* WORK REQUEST *
Match the word "agent". Return each line of the data below where it appears.
=== EXERCISE INPUT ===
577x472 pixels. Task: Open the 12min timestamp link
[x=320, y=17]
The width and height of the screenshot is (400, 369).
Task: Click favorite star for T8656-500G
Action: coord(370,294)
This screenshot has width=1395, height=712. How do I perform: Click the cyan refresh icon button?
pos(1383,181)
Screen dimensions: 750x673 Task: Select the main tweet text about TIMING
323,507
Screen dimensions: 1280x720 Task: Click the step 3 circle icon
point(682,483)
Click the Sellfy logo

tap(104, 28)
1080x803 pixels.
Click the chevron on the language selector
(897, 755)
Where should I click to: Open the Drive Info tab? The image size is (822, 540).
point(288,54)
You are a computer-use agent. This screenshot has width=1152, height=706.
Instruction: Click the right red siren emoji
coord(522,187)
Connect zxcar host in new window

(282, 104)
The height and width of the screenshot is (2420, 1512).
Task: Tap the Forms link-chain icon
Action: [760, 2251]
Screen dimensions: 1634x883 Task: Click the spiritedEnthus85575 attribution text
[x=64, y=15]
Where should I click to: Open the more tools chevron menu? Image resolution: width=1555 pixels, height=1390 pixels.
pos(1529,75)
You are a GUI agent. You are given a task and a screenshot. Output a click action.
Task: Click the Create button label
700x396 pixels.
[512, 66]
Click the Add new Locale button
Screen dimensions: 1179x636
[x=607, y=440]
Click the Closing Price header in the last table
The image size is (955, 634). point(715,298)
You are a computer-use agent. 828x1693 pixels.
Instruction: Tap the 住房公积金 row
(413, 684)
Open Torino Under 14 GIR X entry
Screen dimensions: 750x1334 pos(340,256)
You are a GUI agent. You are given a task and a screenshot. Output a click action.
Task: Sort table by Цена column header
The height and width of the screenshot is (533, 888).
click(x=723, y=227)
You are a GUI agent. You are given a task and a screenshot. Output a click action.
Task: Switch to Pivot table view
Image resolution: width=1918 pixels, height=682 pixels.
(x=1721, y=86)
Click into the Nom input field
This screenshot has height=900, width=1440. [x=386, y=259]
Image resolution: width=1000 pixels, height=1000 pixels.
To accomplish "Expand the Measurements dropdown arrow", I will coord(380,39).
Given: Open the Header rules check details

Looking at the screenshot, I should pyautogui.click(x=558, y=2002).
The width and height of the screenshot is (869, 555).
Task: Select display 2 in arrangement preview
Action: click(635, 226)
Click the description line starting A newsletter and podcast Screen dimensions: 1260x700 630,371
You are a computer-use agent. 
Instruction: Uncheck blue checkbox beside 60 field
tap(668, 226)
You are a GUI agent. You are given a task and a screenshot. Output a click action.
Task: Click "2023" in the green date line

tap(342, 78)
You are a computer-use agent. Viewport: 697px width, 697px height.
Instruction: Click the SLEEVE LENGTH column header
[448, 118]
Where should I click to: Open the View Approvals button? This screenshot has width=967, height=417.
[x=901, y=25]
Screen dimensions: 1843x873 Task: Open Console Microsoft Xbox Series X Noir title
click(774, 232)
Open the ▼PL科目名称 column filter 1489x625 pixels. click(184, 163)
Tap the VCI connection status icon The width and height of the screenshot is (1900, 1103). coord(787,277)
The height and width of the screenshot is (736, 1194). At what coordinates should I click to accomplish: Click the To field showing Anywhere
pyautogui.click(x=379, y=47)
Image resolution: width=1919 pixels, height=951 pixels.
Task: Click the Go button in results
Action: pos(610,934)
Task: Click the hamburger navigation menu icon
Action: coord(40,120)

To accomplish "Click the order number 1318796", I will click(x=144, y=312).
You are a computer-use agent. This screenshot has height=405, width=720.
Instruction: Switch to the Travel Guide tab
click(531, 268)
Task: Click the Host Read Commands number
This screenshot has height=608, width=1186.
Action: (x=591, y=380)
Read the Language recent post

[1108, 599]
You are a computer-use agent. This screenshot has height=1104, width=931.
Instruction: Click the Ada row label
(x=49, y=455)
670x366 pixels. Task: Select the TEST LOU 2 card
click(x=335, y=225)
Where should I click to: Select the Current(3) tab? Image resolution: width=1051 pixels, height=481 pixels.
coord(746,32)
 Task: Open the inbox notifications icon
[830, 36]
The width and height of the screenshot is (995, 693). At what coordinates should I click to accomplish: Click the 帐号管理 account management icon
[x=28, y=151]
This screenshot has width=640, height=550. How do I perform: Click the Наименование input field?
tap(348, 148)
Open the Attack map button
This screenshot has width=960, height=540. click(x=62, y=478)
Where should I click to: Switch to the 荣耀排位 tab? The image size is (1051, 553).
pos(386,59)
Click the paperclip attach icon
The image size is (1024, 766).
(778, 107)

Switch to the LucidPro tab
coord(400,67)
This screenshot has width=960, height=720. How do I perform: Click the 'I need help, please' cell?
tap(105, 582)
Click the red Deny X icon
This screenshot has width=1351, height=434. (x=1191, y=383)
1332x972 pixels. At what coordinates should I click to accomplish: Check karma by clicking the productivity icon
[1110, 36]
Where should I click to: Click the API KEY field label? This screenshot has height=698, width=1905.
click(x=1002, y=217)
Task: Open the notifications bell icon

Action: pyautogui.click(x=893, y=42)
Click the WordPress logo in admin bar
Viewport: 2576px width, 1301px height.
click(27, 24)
===
* REPLY *
You are a computer-use agent. This screenshot has width=1152, height=706.
You are a GUI agent. You are given a task and a screenshot. Output a click action.
You are a computer-use agent. 828x1693 pixels.
You are a GUI agent. You are given a task and a screenshot. Output a click action.
You are a GUI agent. You are given a task and a screenshot. Output a click action.
You are a computer-use agent. 
You are a GUI agent. You are given a task and a screenshot. Output a click action.
You are a computer-use agent. Viewport: 697px width, 697px height.
You are a computer-use agent. This screenshot has height=405, width=720.
You are a computer-use agent. This screenshot has height=1104, width=931.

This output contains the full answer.